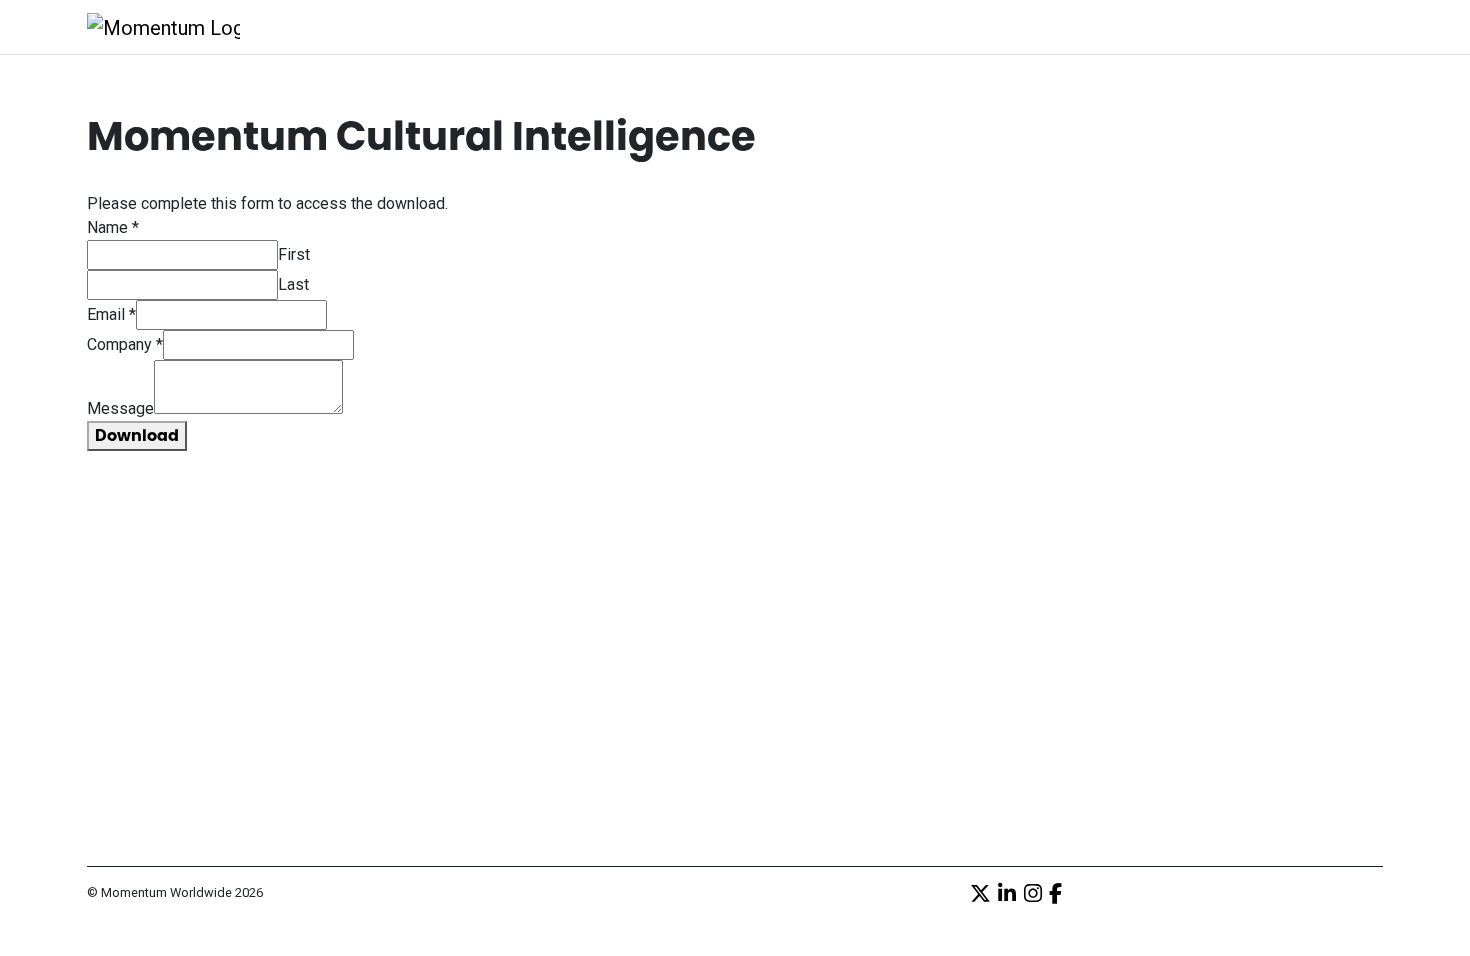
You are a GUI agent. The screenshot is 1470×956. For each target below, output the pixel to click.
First (294, 254)
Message (120, 408)
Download (137, 435)
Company (125, 344)
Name (113, 227)
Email (111, 314)
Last (293, 284)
--------------------------------------------------
* Action item *
Could you retype all the entries exactly, skipping the pictures?

* Problem solution *
You are a GUI agent. The screenshot is 1470×956. For each target below, output the pixel to click.
First (294, 254)
Message (120, 408)
Download (137, 435)
Company (125, 344)
Name (113, 227)
Email (111, 314)
Last (293, 284)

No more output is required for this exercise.